One time, when I was maybe 7, I got a brand new pack of crayons and begged my mom to let me take them down to my friends house just a few doors down. She reluctantly agreed. And when I returned with one missing crayon, she marched me down to that house where we found it under the deck which she then sent me crawling under to get it. “How silly…” I remember thinking, “it’s just a crayon.”

I was reminded of this crayon story the other day when I found my daughters brand new box of crayons laying recklessly in the garage, with crayons missing, and then found myself rambling on (to myself) for the next five minutes;

“That is it! I’m just gonna hide these crayons until she can be more responsible with them. But then she’s just gonna keep asking me if I know where her crayons are, just like everyone asks me where EVERYTHING is before they even bother looking for it! And when I finally cave and give them to her, she’s gonna ask me where the green crayon is! And when we can’t find that, she’s going to insist she needs a new box of crayons because this one is now incomplete!!!!!!!!!!!!!”

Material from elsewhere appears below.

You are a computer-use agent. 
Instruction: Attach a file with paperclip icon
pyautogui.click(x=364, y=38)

Who knew crayons could be so infuriating.

I have gone crazy. But usually after a good self-induced guilt trip from the burned visions of my children’s terrified little faces in my mind, I can find my way back to calm again. I don’t enjoy it at all. It is always exhausting, sometimes embarrassing, and rarely effective in the long term. It is also a certain reminder of what a frustrating child, infuriating teenager and ignorant soon-to-be-mother I once was.

Rightfully so, my daughter is the mirror image of me, both in looks, and in exasperating little idiosyncrasies. I used to HATE having my hair brushed. The other day during our daily hair brushing battle, I wrapped my daughters hair tightly around my fist a few times and, through clenched teeth threatened;

“I DON’T THINK YOU UNDERSTAND! WHEN YOU WHINE AND MAKE ME CHASE YOU AND BEG YOU TO STAND STILL EVERY MORNING YOU MAKE ME WANT TO GRAB YOU BY THE HAIR LIKE THIS AND TAKE YOU DOWN!”

It happens all the time. I have a battle with my children that makes me crazy, and inevitably reminds me of myself and my poor mother. I hear her chuckling in amusement all the time at what seems to be her premeditated retaliation from the great beyond. Sometimes I even give her the long over due credit she deserves; good one, Mom.

I can only hope that she has forgiven me, or at least that my insanity stops being so amusing to her before my daughter becomes a teenager. I do not want to meet my 16year old self in ten years any more than my daughter wants to meet her crazy mother who has been sitting up all night waiting for her and thinking she was laying in a ditch somewhere.